◆ **Exercise**: Give back every record word for word, keeping the pictures out.

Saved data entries
────────────────

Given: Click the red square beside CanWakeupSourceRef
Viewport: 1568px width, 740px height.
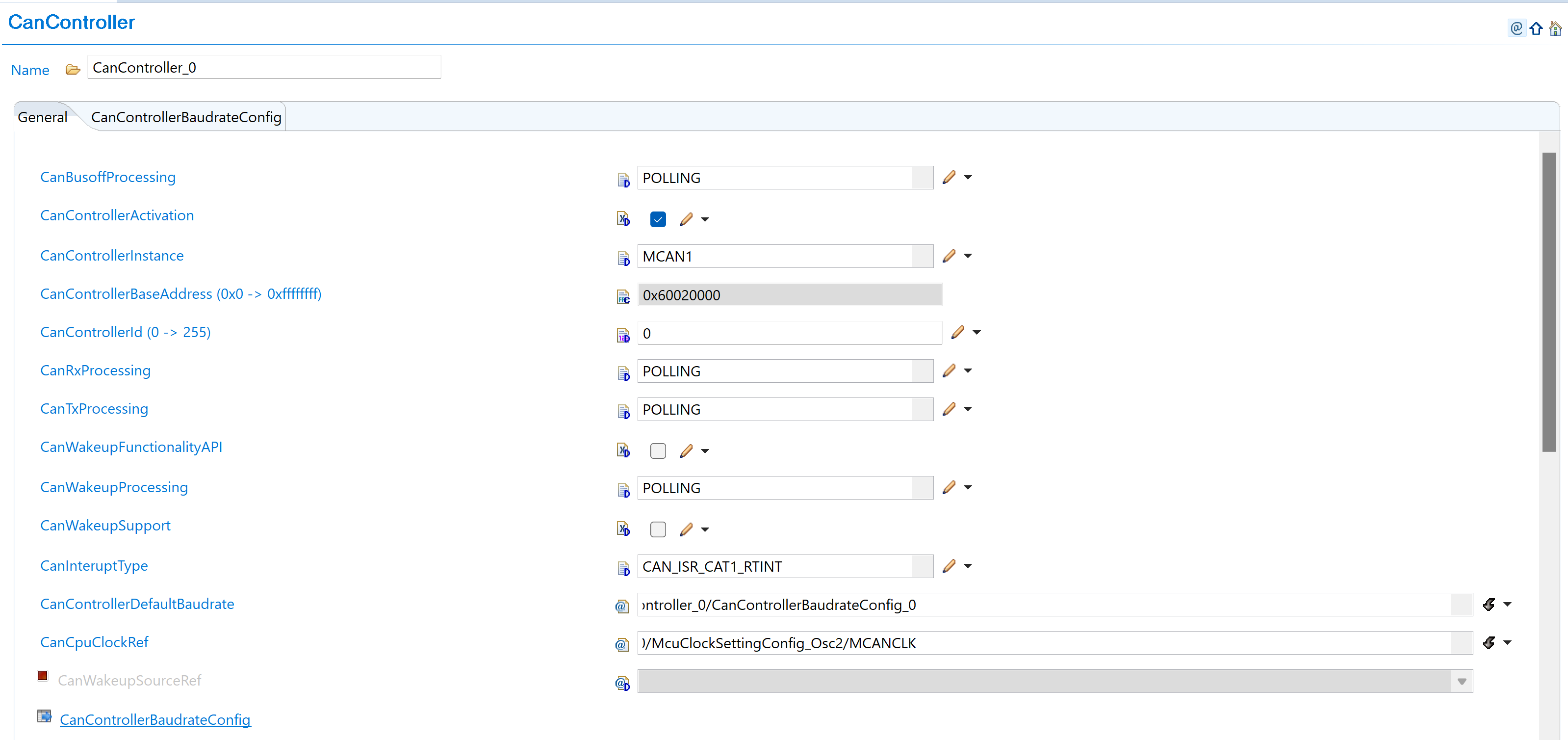Looking at the screenshot, I should (x=43, y=675).
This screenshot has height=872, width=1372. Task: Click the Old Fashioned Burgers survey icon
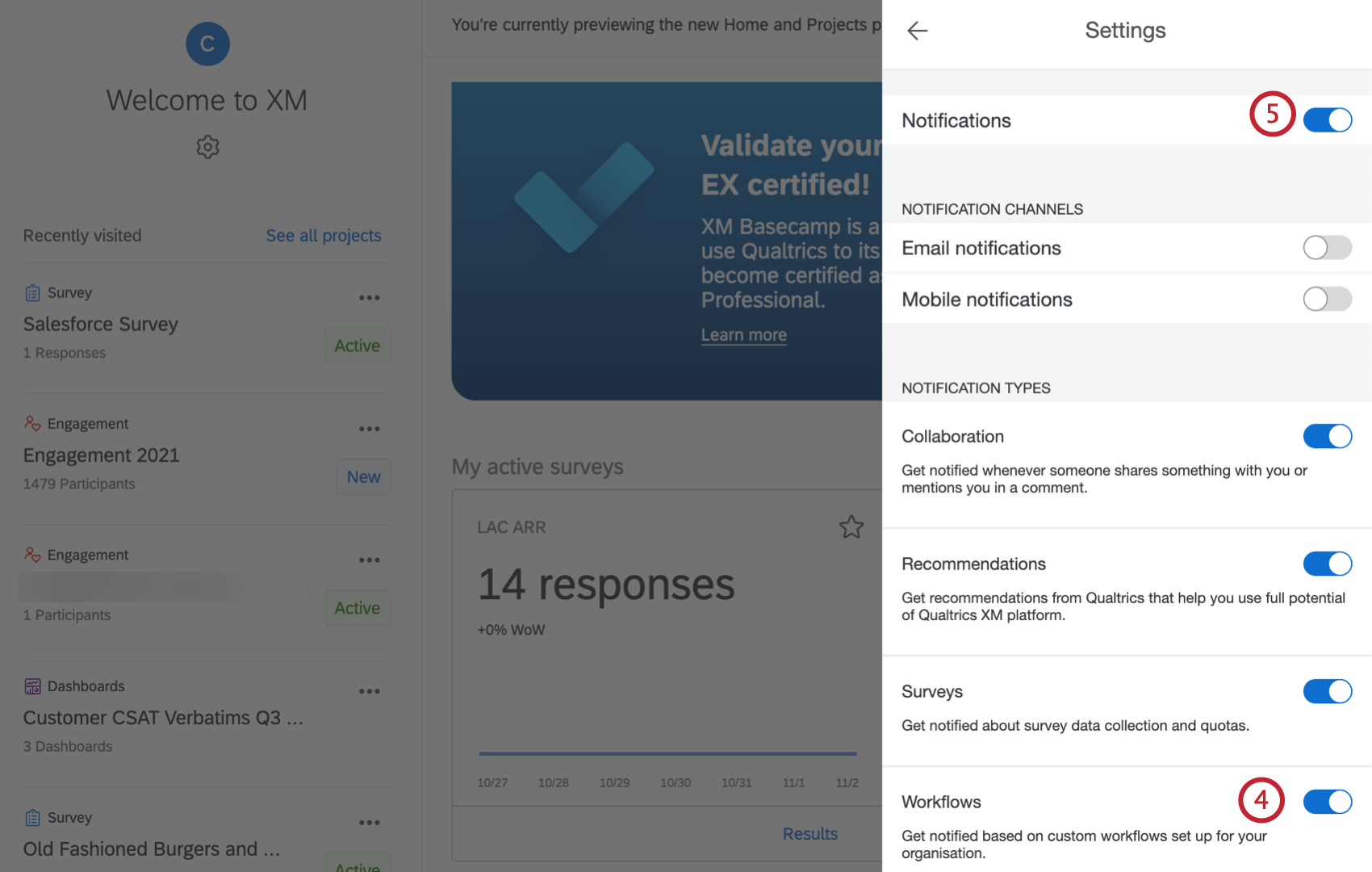(32, 817)
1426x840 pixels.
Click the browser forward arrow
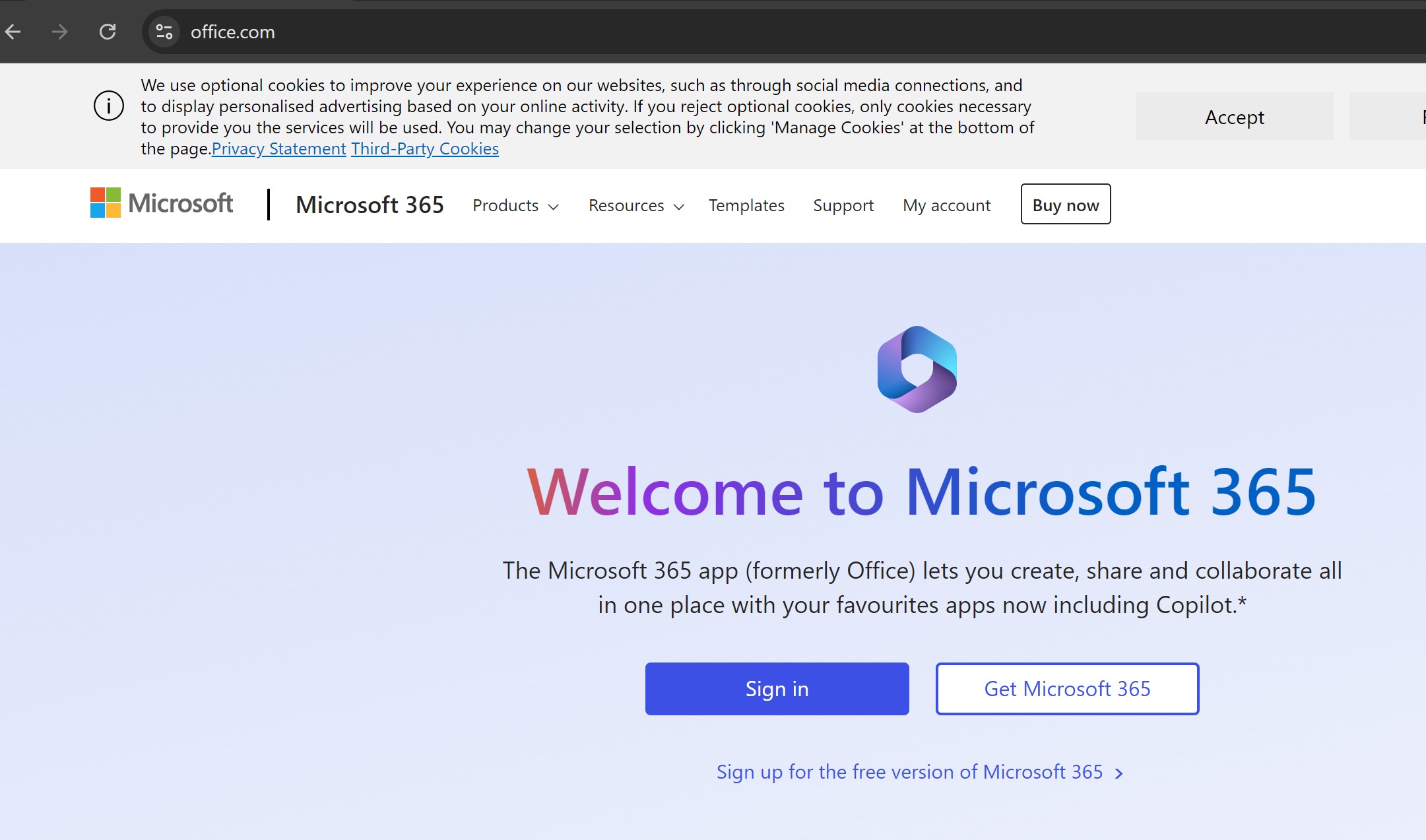coord(59,32)
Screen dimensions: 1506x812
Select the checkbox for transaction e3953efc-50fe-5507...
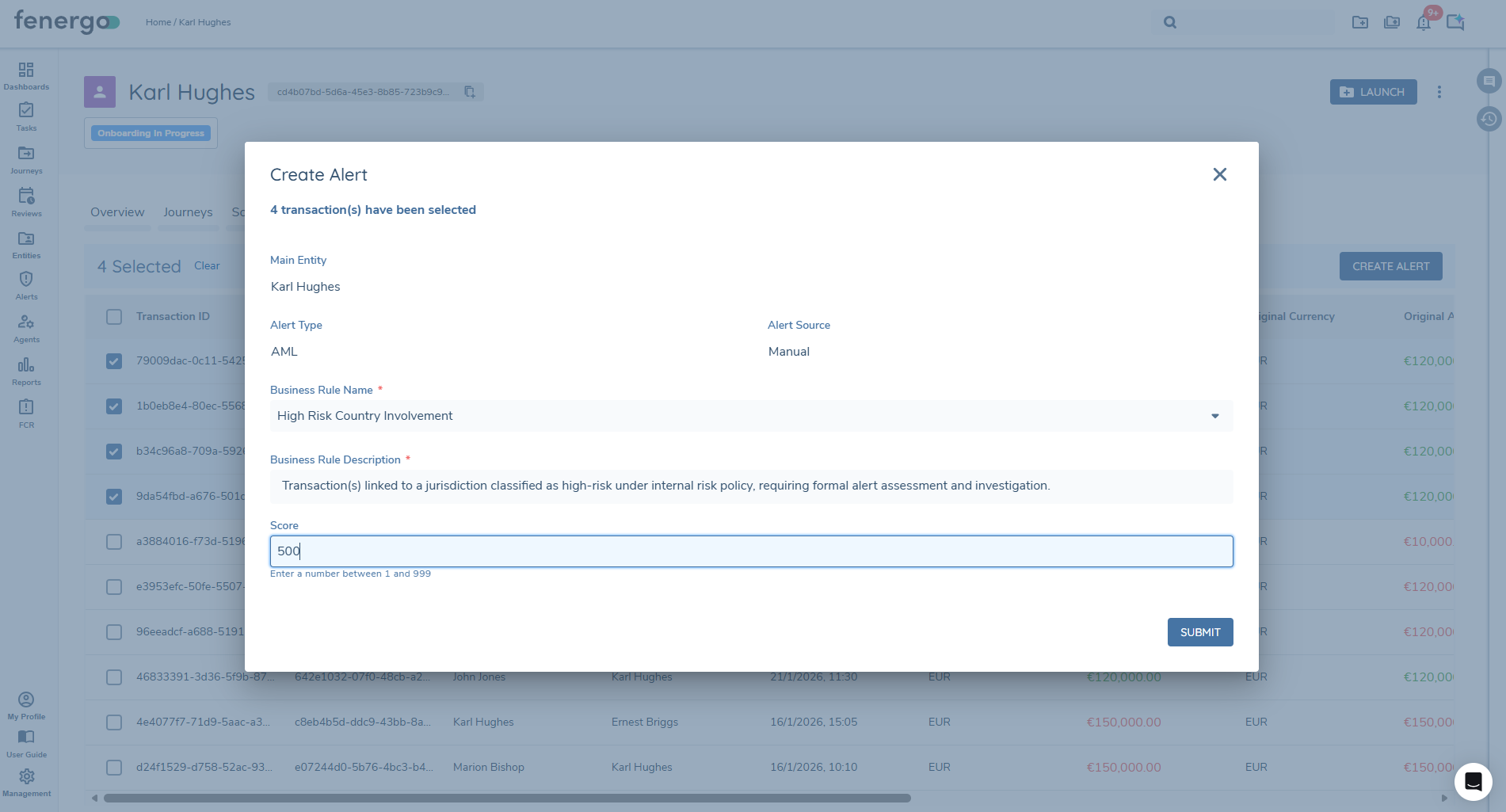point(114,587)
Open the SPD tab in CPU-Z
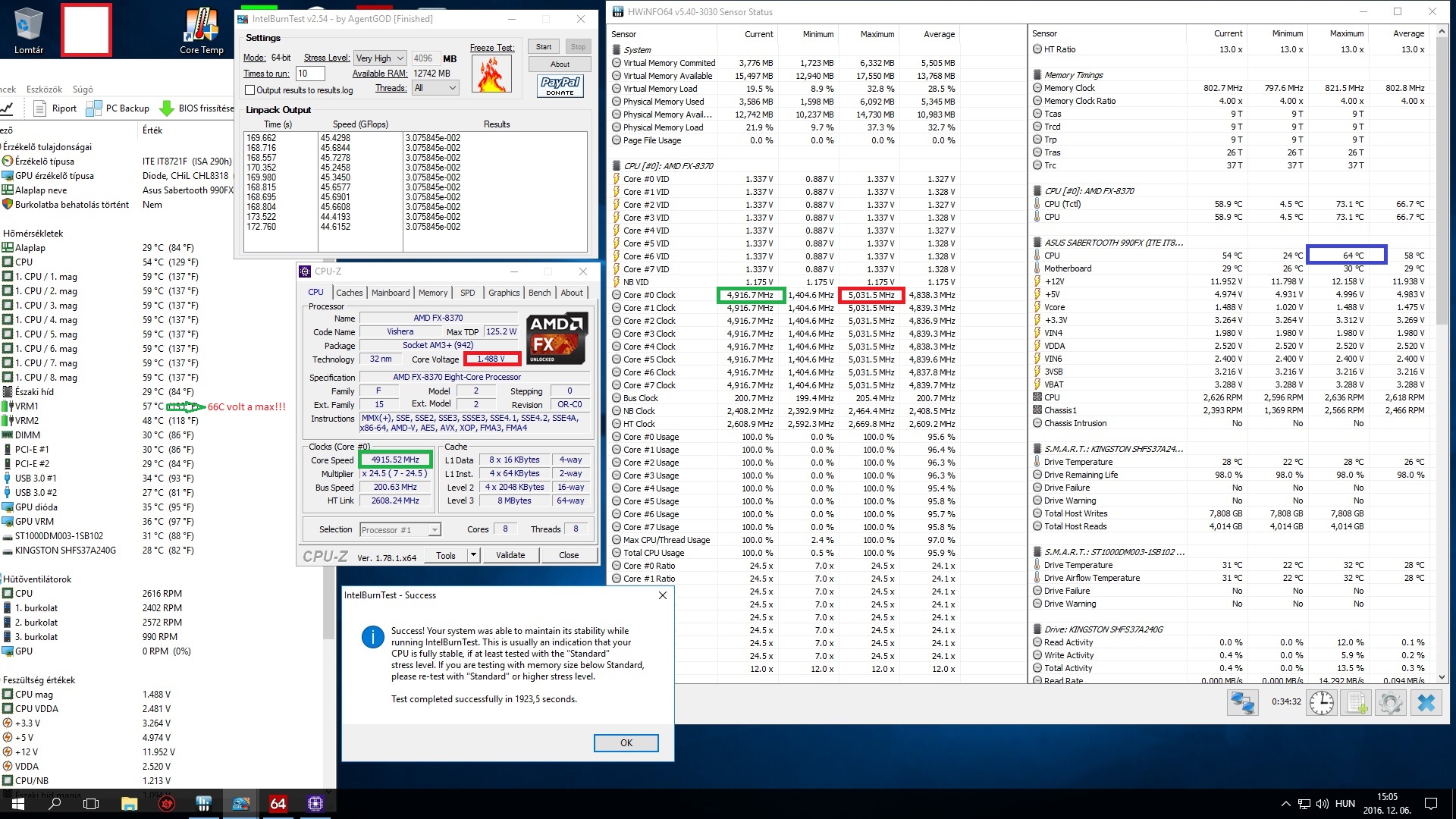Image resolution: width=1456 pixels, height=819 pixels. (x=467, y=293)
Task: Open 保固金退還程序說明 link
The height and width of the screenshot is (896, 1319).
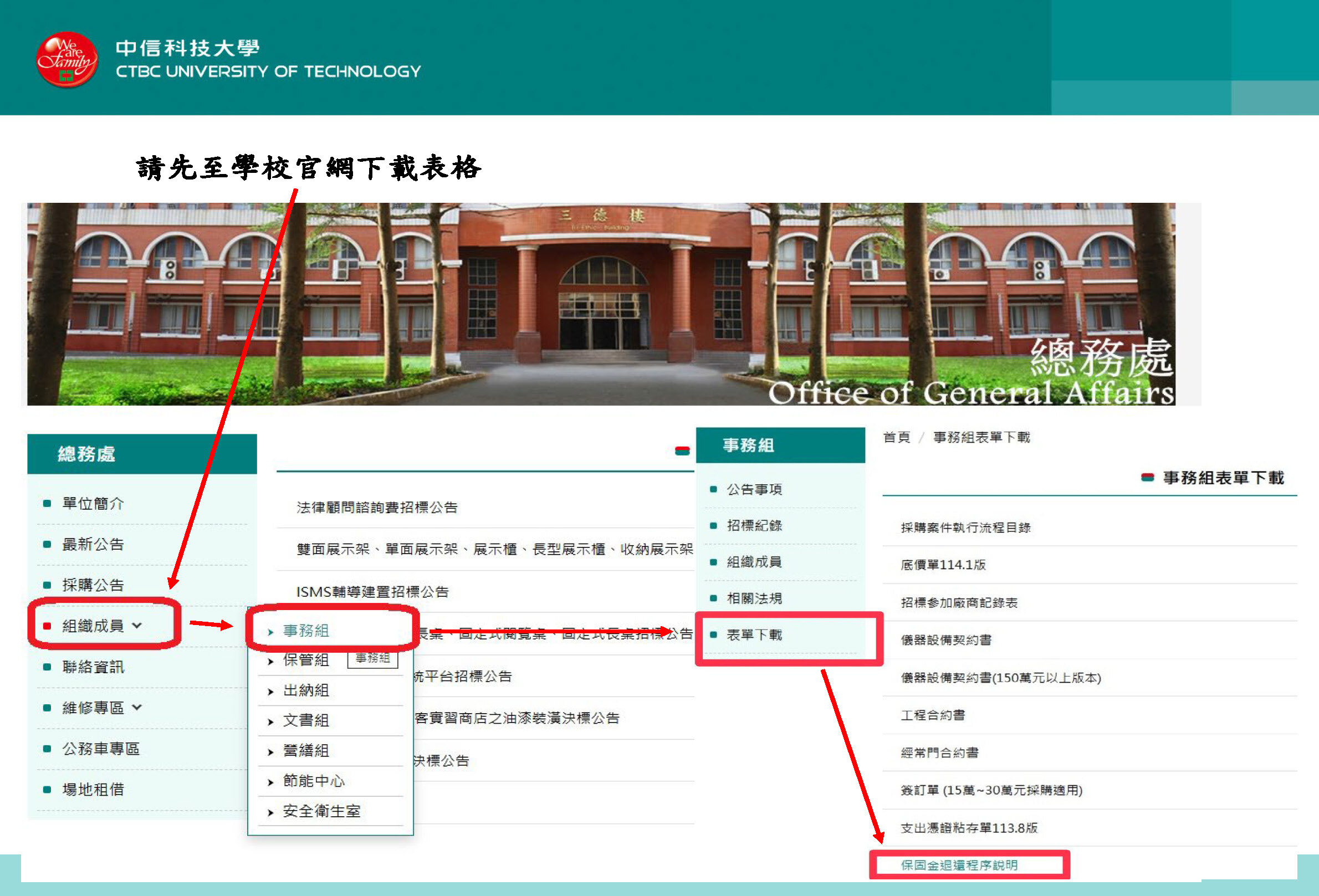Action: tap(959, 865)
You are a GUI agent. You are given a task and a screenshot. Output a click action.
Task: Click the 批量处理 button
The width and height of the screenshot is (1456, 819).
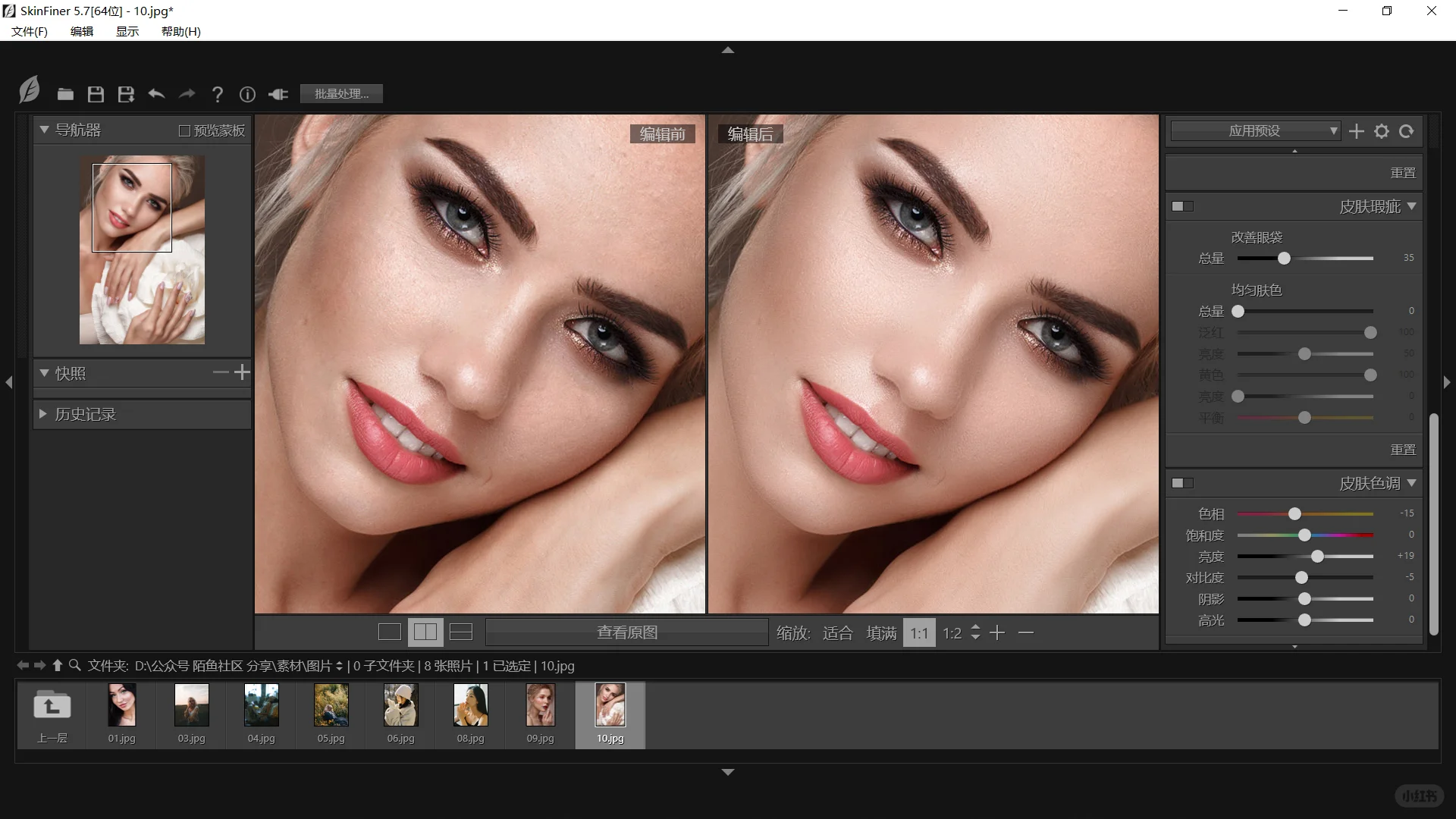coord(341,94)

────────────────

◆ **Exercise answer**:
Given: Click the red square beside CanWakeupSourceRef
Viewport: 1568px width, 740px height.
Looking at the screenshot, I should (x=43, y=675).
This screenshot has height=872, width=1372. Task: Click the Old Fashioned Burgers survey icon
(32, 817)
1426x840 pixels.
Click the browser forward arrow
coord(59,32)
Screen dimensions: 1506x812
Select the checkbox for transaction e3953efc-50fe-5507...
point(114,587)
Open the SPD tab in CPU-Z
Image resolution: width=1456 pixels, height=819 pixels. (x=467, y=293)
Task: Open 保固金退還程序說明 link
The height and width of the screenshot is (896, 1319).
Action: tap(959, 865)
You are a GUI agent. You are given a task and a screenshot. Output a click action.
Task: Click the 批量处理 button
The width and height of the screenshot is (1456, 819).
coord(341,94)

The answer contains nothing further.